We could use a different gender gap. The next figure shows some gender gaps for earnings among full-time, full-year workers in the 2011 American Community Survey (ACS). I’ve cut the sample to compare men and women by education, long-hours status (50+ hours), parenthood (no co-residential children) and marital status (never married). As you can see, the gaps range from a low of 65% for women with an MA degree and no children all the way up to 93% for never-married professional degree or PhD holders with no kids. Generally, the 50-hour limit doesn’t help, but marriage and children make a big difference.Cohen_image3

Another way of restricting the data to consider real-world gaps is shown in the next figure. Here, from the same data, I’ve taken full-time, full-year workers who have a bachelor’s degree and no further education, and sorted them by college major. So these gaps account for educational specialization, and reflect – in addition to any hiring and pay discrimination – occupational sorting within those categories, as well as other educational processes such as university prestige and school performance. The gaps range from 69% for transportation science majors all the way up to 94% for architecture majors.


Finally, we might look more closely at occupations. In this figure, again from the 2011 ACS, I have sorted 484 detailed occupational categories according to the median earnings wage gap within them, for full-time, year-round workers. The y-axis shows the cumulative percentage of women who work at or below each level as you move from less equal occupations on the left to more equal ones on the right.

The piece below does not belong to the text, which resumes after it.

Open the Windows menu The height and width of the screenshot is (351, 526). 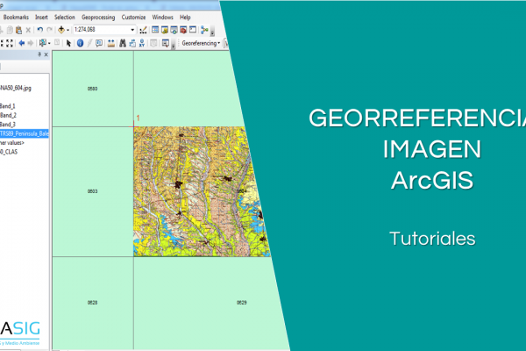click(x=162, y=17)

I’ve labeled the 25th, 50th and 75th percentile, showing, for example, that half of women work in occupations with a wage gap of 83% or worse.Cohen_image5

Although this figure shows inequality within occupations, it is occupational segregation itself, which extends the gender division of labor into the labor market, that lies behind much of the gender gap – representing the culmination of historical and contemporary processes of allocating people to tasks.

In summary, the wage gap clearly is smaller in some situations than others – smaller for workers without children, especially if they’re never married, smaller for some college majors and in some occupations. Each of these comparisons tells us something different. (More complete statistical analysesthat control for several factors at once create counterfactuals that don’t actually exist, but that do help us isolate important dynamics behind the gender gap.)

We mustn’t read into these numbers more than they can tell us. None of the numbers I’ve shown can discern occupational choice from employer discrimination, for example; or the cumulative effects of time out of the labor force versus discrimination in previous jobs. But the gender gap numbers are measures of inequality. And as long as we are accurate and responsible in our use of these numbers, they are useful sources of information.